There are some uncomfortable questions that we, as Indians, would rather not think about. For instance, what future did decolonisation usher in for the Muslims in India? What did the popular demand for Pakistan entail for Muslim communities in the capital city of Delhi? And what place were they accorded in the nation-building process? Rotem Geva examines such uncomfortable but important questions in her book on the Partition and its after-effects using Delhi as the geographical locus for her analysis.

Delhi Reborn dissects the varied federative and confederative plans for Pakistan chalked out by the Muslim intelligentsia of the day and questions the popular — official — narrative on the impact Partition has had on Delhi’s Muslim population. Many Muslims were forced to sell off their property at throwaway prices, while the less well-to-do stayed behind, outcasts in the very city that had been their home. The gradual territorialisation of the nebulous idea of Pakistan and the communal violence perpetrated upon the defenceless masses are traced expertly, with harrowing details about how Muslim families in so-called “mixed localities” like Karol Bagh, Sabzi Mandi and Paharganj were slaughtered. The chapter on how the waning influence of the Urdu press enabled the post-Independence saffron ecosystem to transplant the Punjabi press to Delhi is superb. Geva adroitly illustrates how even nationalist Urdu newspapers like Al Jamiat — perceived to be close to the Congress — were condemned as ‘communal’ because of its “preoccupation with the status of Muslims as a minority (aqaliyat), specifically with its oppression and victimhood.” The resultant paradigm shift in belongingness in Delhi, with Muslims being relegated from equal participants to outsiders, strengthened majoritarian claims upon the city and, subsequently, upon the nation. How the predicament of “evacuee property” — possessions left behind by those fleeing to Pakistan — was dealt with will also interest those seeking a historical understanding of the socio-cultural homogenisation of neighbourhoods in Delhi in the months and years after August 1947.

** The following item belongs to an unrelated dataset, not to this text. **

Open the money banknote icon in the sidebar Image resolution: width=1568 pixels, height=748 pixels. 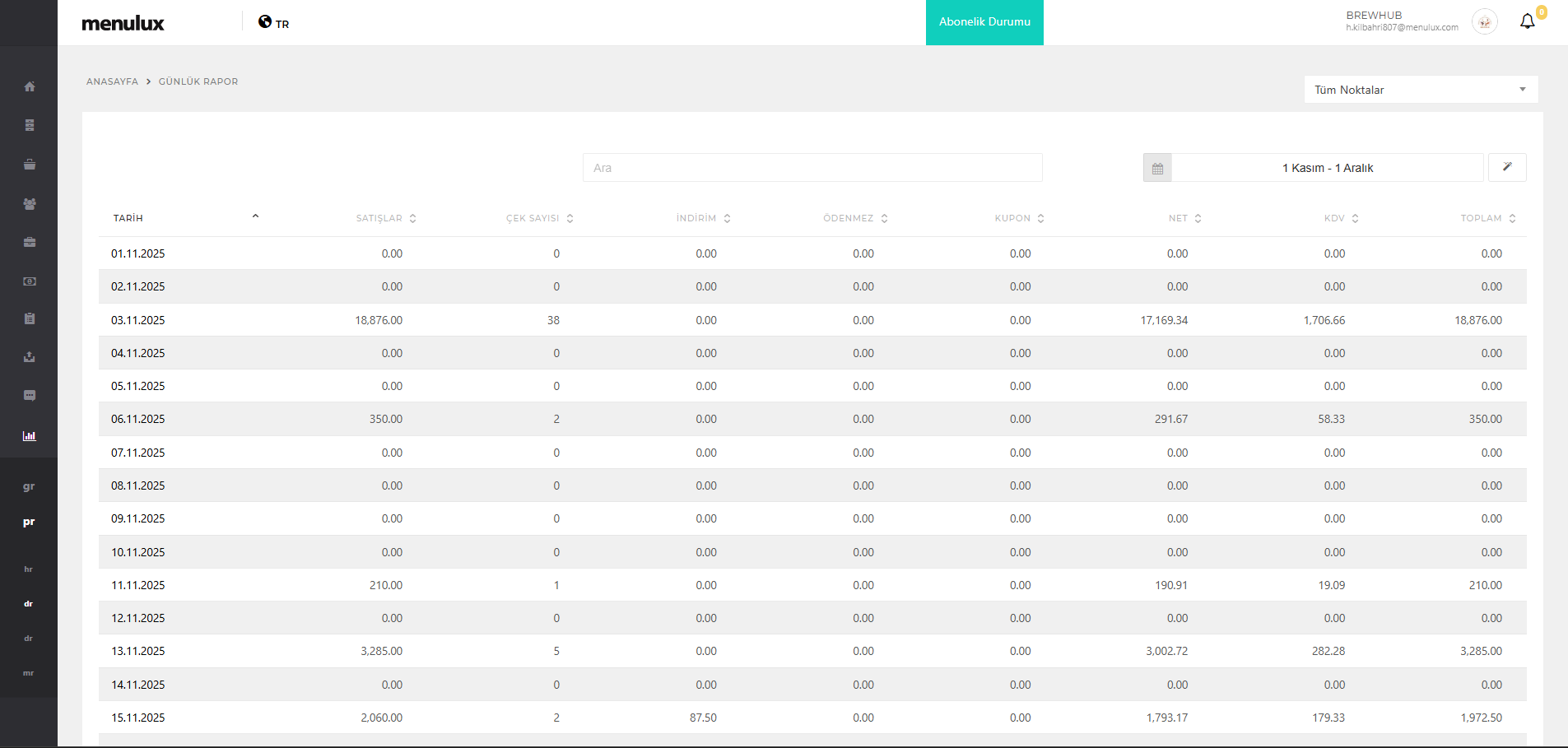(30, 281)
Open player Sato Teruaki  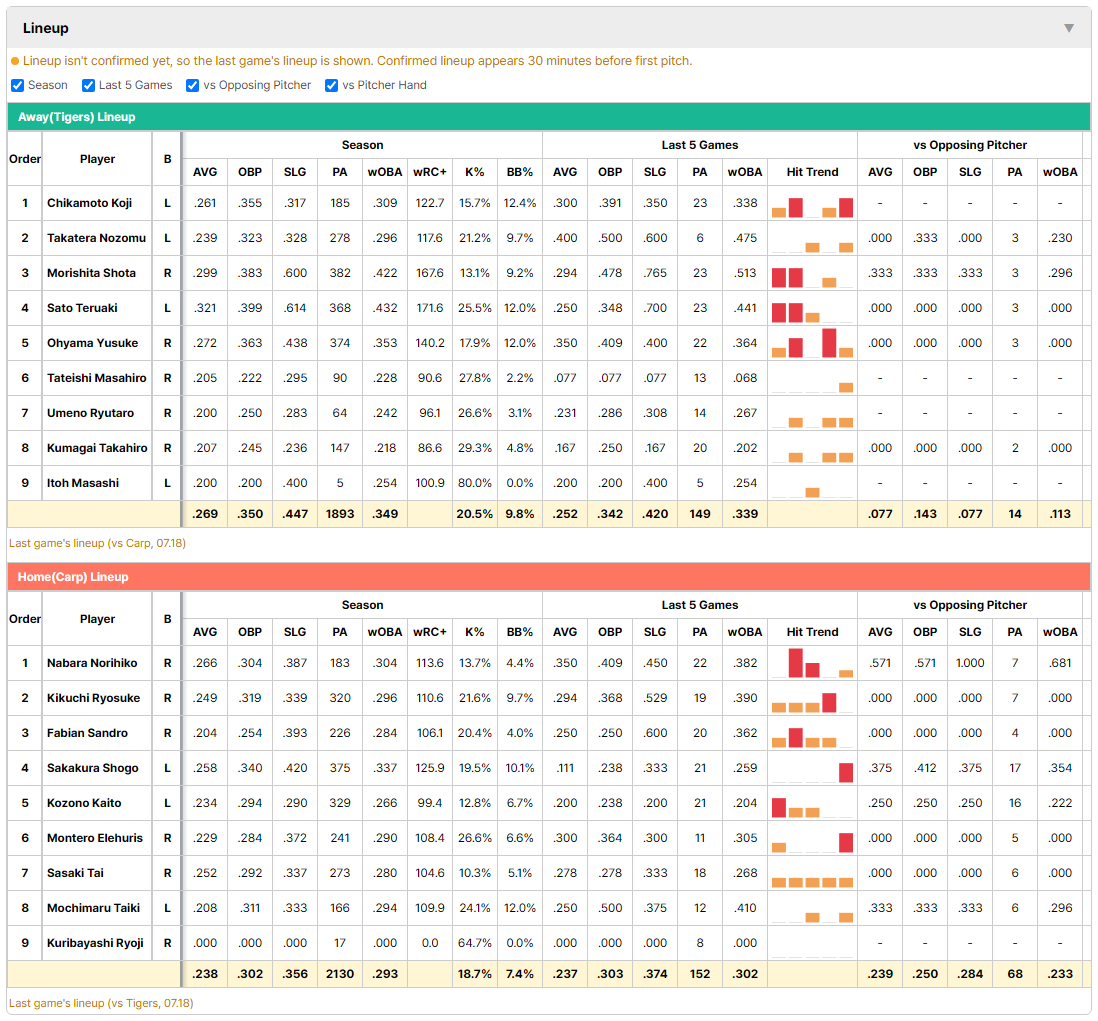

What the narrativisation of Delhi’s fortunes in the three decades between 1930 and 1960 perhaps lacks is some streamlining and an editor’s deft touch. The arrangement of the story is haphazard, with frequent callbacks to arguments in previous chapters along with promises to the reader to return to a certain point later. The jargon, though not unmanageable, can certainly be difficult to navigate for a lay reader. There are silly errors in proofing — Abdul Rahman Siddiqi is spelt so throughout the book but as “Siddiqui” in the concluding index, while a sentence about the Jamiat Ulama-e Hind mentions that it continued to support the freedom struggle “amid the growing the [sic] communal rift.”

Overall, Delhi Reborn is a powerful and necessary cross-examination of the liminality of Delhi in India’s post-colonial evolution. Given India’s polarised political landscape, such analyses of history are becoming increasingly relevant.